There's also a useful podicast on the Sidereal v Tropical debate at:
http://theastrologypodcast.com/2016/01/03/zodiac-debate-tropical-vs-sidereal/
I use the Tropical Zodiac but employ techniques from Traditional Astrology, including Hellenistic Astrology, the earliest form of Horoscopic Astrology (that which constructs a chart based on the Ascending sign, at the place, date and time of the event under consideration - usually someone's birth).
I think much of the interest in the Sideral approach is that it is shorn of the wishy washy, vague statements of Modern Western Astroloygy, which is now based on psychology (mainly Jungian) rather than events in the real world. Indeed they might even question whether we can know anything about the real world for certain, being prisoners of our own psyche).
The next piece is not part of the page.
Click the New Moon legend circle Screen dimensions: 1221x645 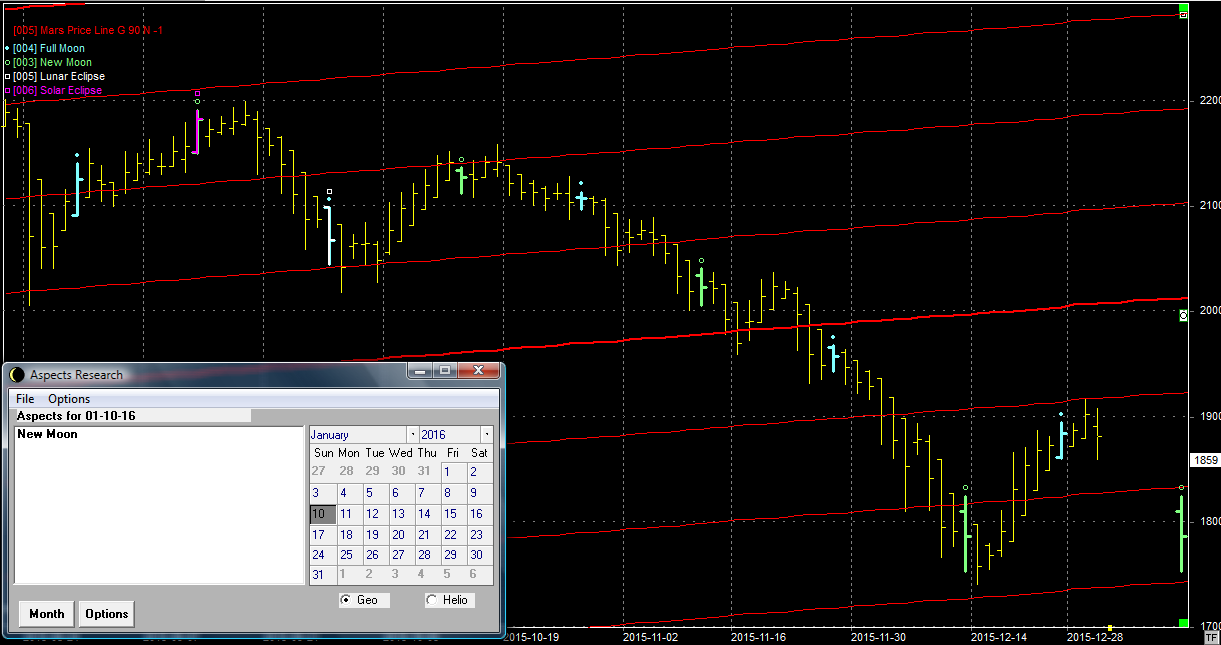(7, 62)
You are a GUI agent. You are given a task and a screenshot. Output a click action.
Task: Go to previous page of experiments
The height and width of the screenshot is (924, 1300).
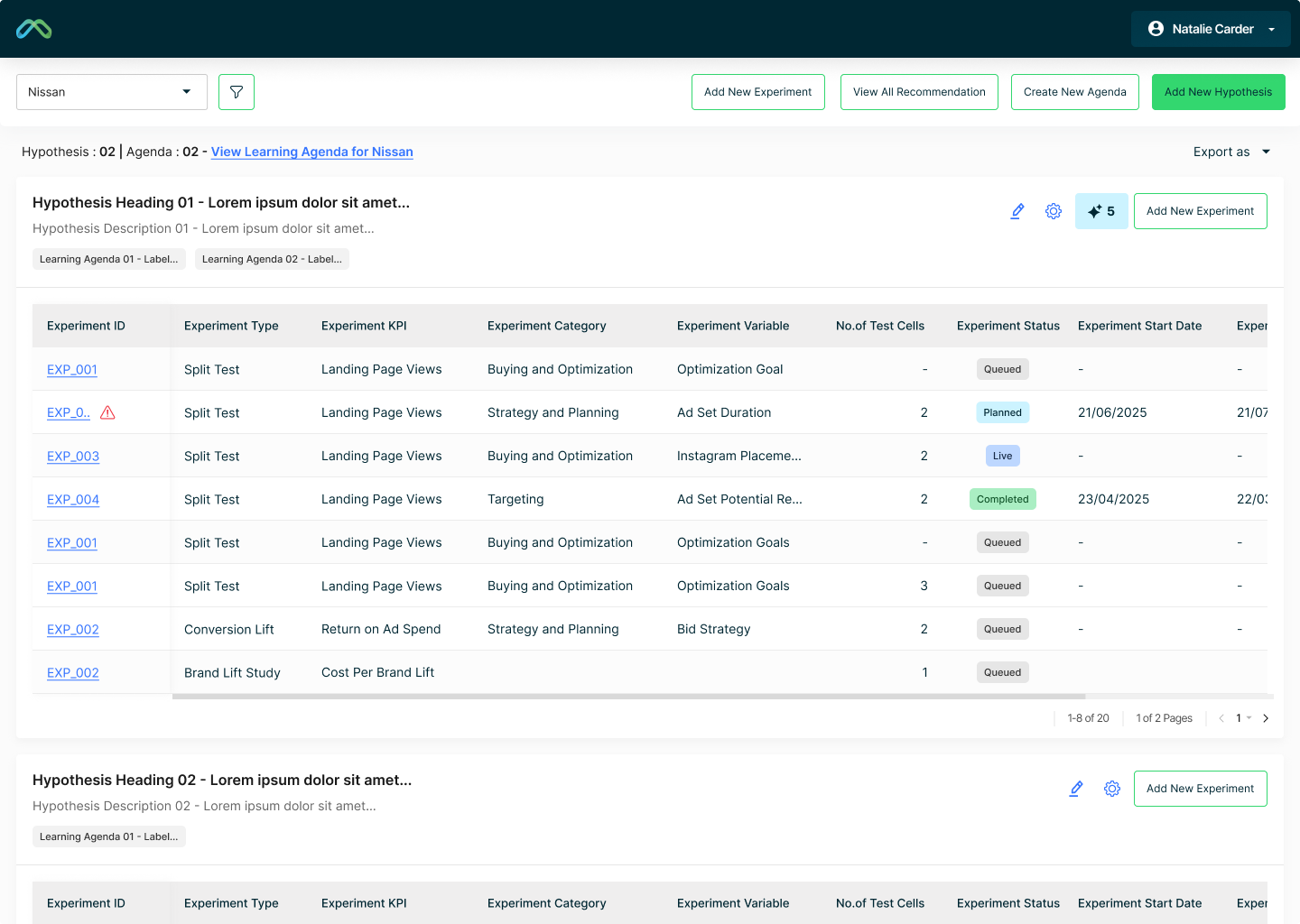1221,718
That was the reason I went back to the tradition, but in looking at Hellenistic Astrology, I came across a form which is neither wholly Tropical, or wholly Sidereal but contains elements of both. That's not surprising given that the two zodiacs were more or less in alignment when they were writning
Like RohanMenon, I don't think it's possible to say that one zodiac is correct and the other is false. They are both valid. One thing to remember is that the sidereal zodiac is constantly changing, due to a phenomenon known as the precession of the equinoxes - it moves backward one degree every 72 years, compared to the Tropical Zodiac. So the March Equinox is now, somewhere around 6 degrees of Pisces in the Sidereal Zodiac, or rather,
a sideral zodiac because there are quite a few ways of trying to measure that distance between the two zodiacs. These methods use ayanamsas, to define that longitudinal distance from Tropical to Sidereal and you will find a host of those. Their main differences lie in selecting the Star in Aries from which to measure precession and the exact calculations used for that meansurement. The basic approach is to calculate the tropical positions and then to shift them back by the appropriate factor. You will find that the factor is larger for, say your current or next Solar Return, than it was for your nativity. That's because during your lifetime that precessional drift has continued.
This means that some Astrologers (notably our own Dadsnook2000) only use a sideral approach for Solar Returns, rather than everything in Astrology.
As RohanMenon, points out the only part of Western Astrology that doesn't work is Antisica. These are degrees equally spaced from the Solstice line, 0 Cancer to 0 Capricorn, but on opposite sides, which, when the Sun is in them, have equal hours of daylight. Thus 15 Gemini (Tropical) has the same daylight hours as 15 Cancer. This only works because the June Solsitice represents the longest day in the Northern Hemisphere and the December Solstice is the longest day in the Southern Hemisphere. It's a property solely of the Tropical Zodiac and can't work in a sideral zodiac because it's out of alignment with the solstices and equinoxes.
Rob Hand has an excellent article at:
http://cura.free.fr/quinq/01hand.html
Which looks at the differences between the zodiacs and how Babylonian and Hellenistic Astrologers tried to cope with tropical and sidereal factors. His main conclusion is that the Hellenistic ones mixed both. (For RohanMenon, Valens gets significant mentions). But be warned there's some maths invovled.